YOUR OBJECTIVE:
The answer must consist solely of the lines from the one with "[Thêm vào yêu thích] (197, 404)" through the last line of the data, copied exactly, with no pictures.

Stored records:
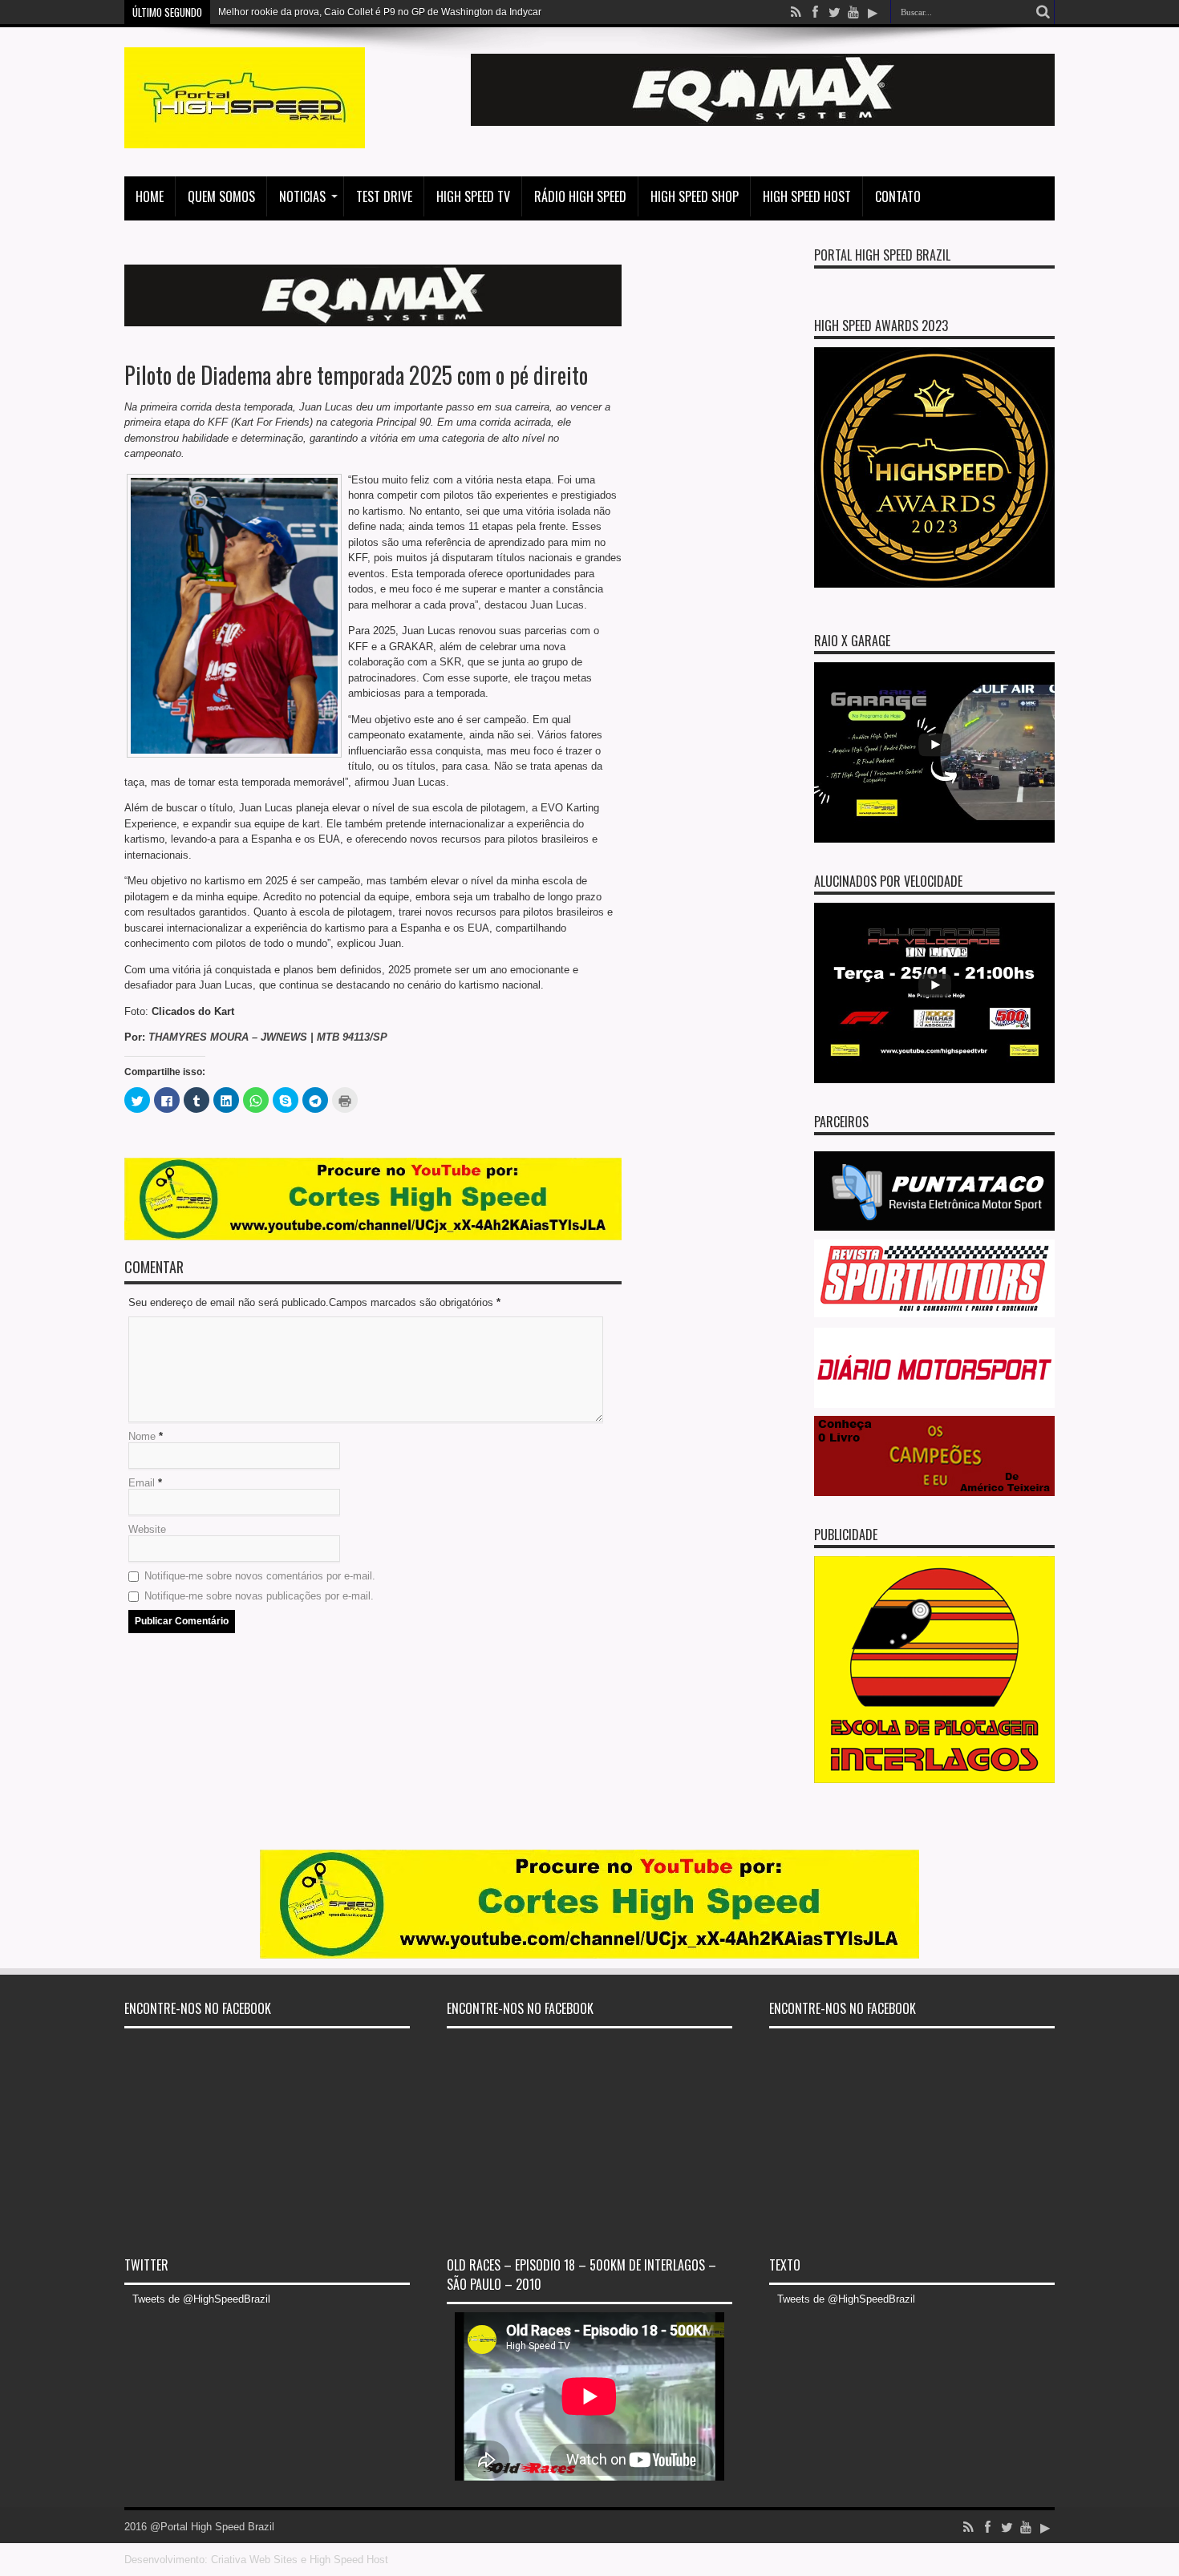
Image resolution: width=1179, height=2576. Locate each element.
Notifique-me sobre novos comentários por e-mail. (259, 1576)
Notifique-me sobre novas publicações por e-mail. (259, 1596)
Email (141, 1483)
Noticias (302, 196)
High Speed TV (473, 196)
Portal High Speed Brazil (882, 255)
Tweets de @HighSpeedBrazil (201, 2299)
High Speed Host (807, 196)
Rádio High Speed (580, 196)
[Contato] (763, 122)
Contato (898, 196)
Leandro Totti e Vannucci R (276, 12)
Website (147, 1529)
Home (150, 196)
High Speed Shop (694, 196)
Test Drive (384, 196)
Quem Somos (221, 196)
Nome (142, 1436)
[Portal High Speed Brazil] (244, 136)
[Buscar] (1043, 12)
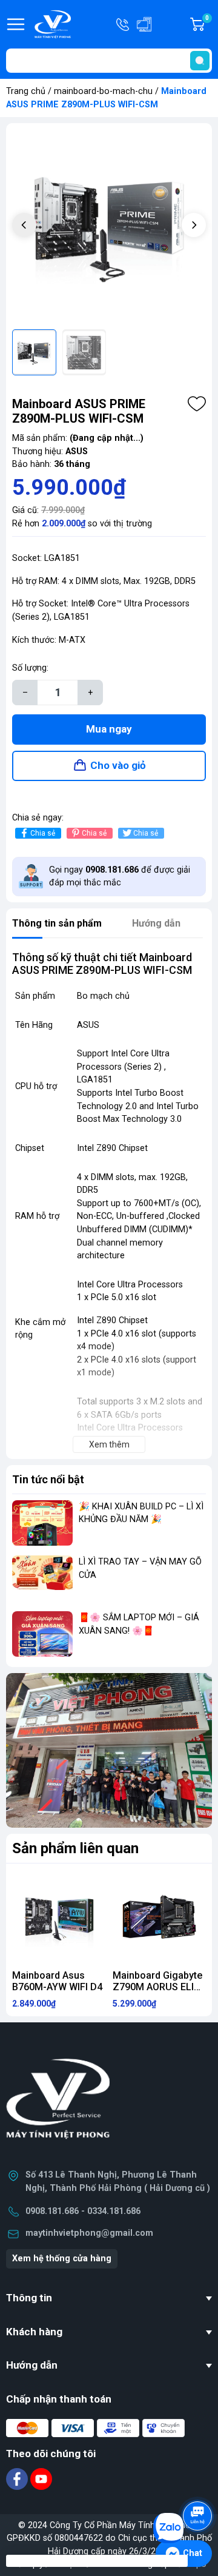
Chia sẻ (42, 833)
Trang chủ (25, 91)
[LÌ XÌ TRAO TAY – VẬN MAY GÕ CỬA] (42, 1578)
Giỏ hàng (208, 25)
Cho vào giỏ (118, 765)
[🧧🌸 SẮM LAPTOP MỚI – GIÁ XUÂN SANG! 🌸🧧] (42, 1634)
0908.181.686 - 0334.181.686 (82, 2211)
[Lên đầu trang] (199, 2482)
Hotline (123, 24)
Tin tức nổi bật (48, 1479)
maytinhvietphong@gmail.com (89, 2233)
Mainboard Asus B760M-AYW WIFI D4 (57, 1981)
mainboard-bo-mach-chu (103, 91)
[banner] (109, 1750)
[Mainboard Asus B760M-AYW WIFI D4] (58, 1917)
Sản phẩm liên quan (75, 1848)
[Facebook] (18, 2478)
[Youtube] (41, 2478)
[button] (194, 225)
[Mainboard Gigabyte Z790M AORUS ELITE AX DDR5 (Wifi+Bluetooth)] (159, 1917)
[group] (109, 226)
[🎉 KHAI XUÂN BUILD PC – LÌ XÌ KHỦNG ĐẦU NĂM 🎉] (42, 1523)
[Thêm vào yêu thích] (197, 404)
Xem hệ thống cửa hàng (61, 2258)
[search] (200, 60)
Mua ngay (109, 729)
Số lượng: (30, 668)
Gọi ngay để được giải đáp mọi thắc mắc (119, 876)
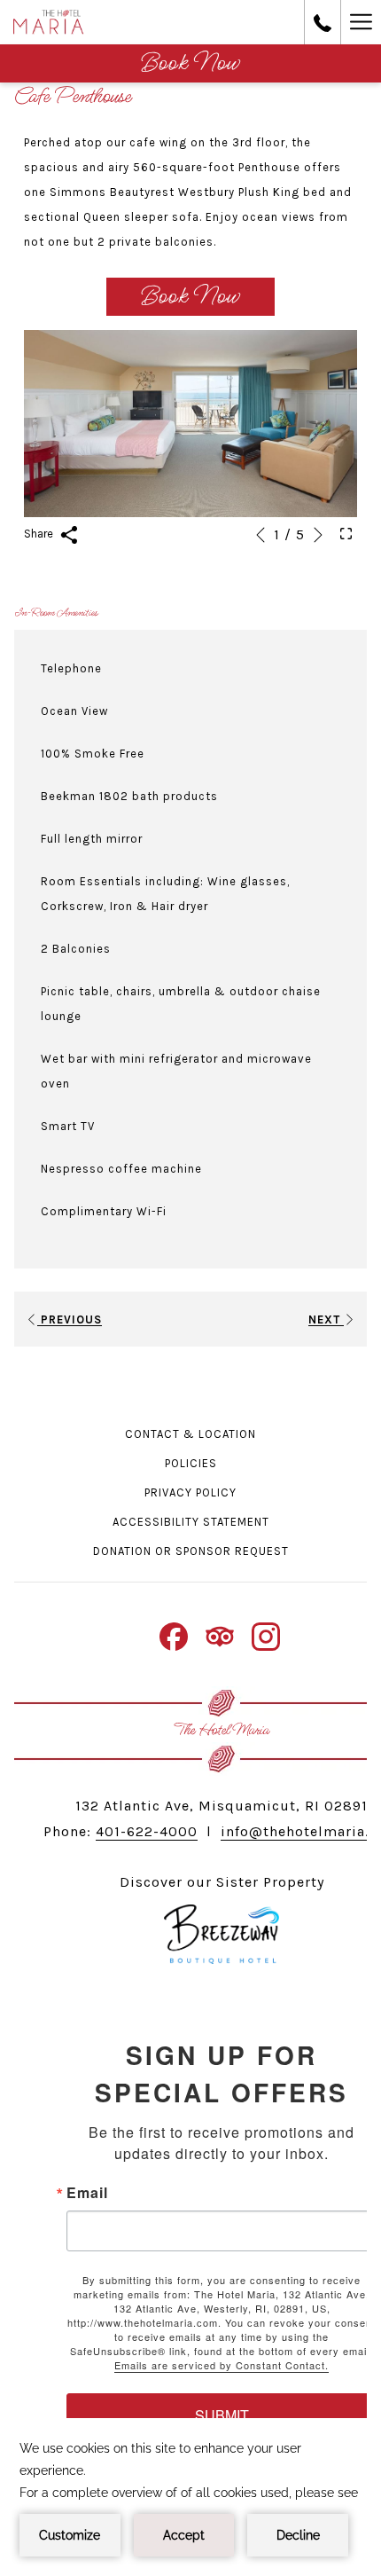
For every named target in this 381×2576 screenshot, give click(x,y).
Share (40, 533)
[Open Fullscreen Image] (346, 533)
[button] (190, 424)
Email (87, 2193)
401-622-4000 (147, 1831)
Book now (191, 63)
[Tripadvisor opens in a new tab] (220, 1634)
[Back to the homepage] (48, 22)
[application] (190, 2497)
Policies (191, 1463)
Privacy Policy (190, 1492)
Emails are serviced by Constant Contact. (221, 2365)
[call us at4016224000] (322, 22)
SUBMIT (222, 2415)
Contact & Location (190, 1434)
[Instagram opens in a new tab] (266, 1634)
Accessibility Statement (191, 1521)
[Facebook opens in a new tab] (173, 1634)
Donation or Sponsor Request (191, 1551)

ANSWER BOX:
[Thêm vào yêu thích] (197, 404)
Xem hệ thống cửa hàng (61, 2258)
[search] (200, 60)
Mua ngay (109, 729)
Số lượng: (30, 668)
Gọi ngay để được giải đáp mọi thắc mắc (119, 876)
For every named target in this 381×2576 screenshot, give click(x,y).
Share (40, 533)
[Open Fullscreen Image] (346, 533)
[button] (190, 424)
Email (87, 2193)
401-622-4000 (147, 1831)
Book now (191, 63)
[Tripadvisor opens in a new tab] (220, 1634)
[Back to the homepage] (48, 22)
[application] (190, 2497)
Policies (191, 1463)
Privacy Policy (190, 1492)
Emails are serviced by Constant Contact. (221, 2365)
[call us at4016224000] (322, 22)
SUBMIT (222, 2415)
Contact & Location (190, 1434)
[Instagram opens in a new tab] (266, 1634)
Accessibility Statement (191, 1521)
[Facebook opens in a new tab] (173, 1634)
Donation or Sponsor Request (191, 1551)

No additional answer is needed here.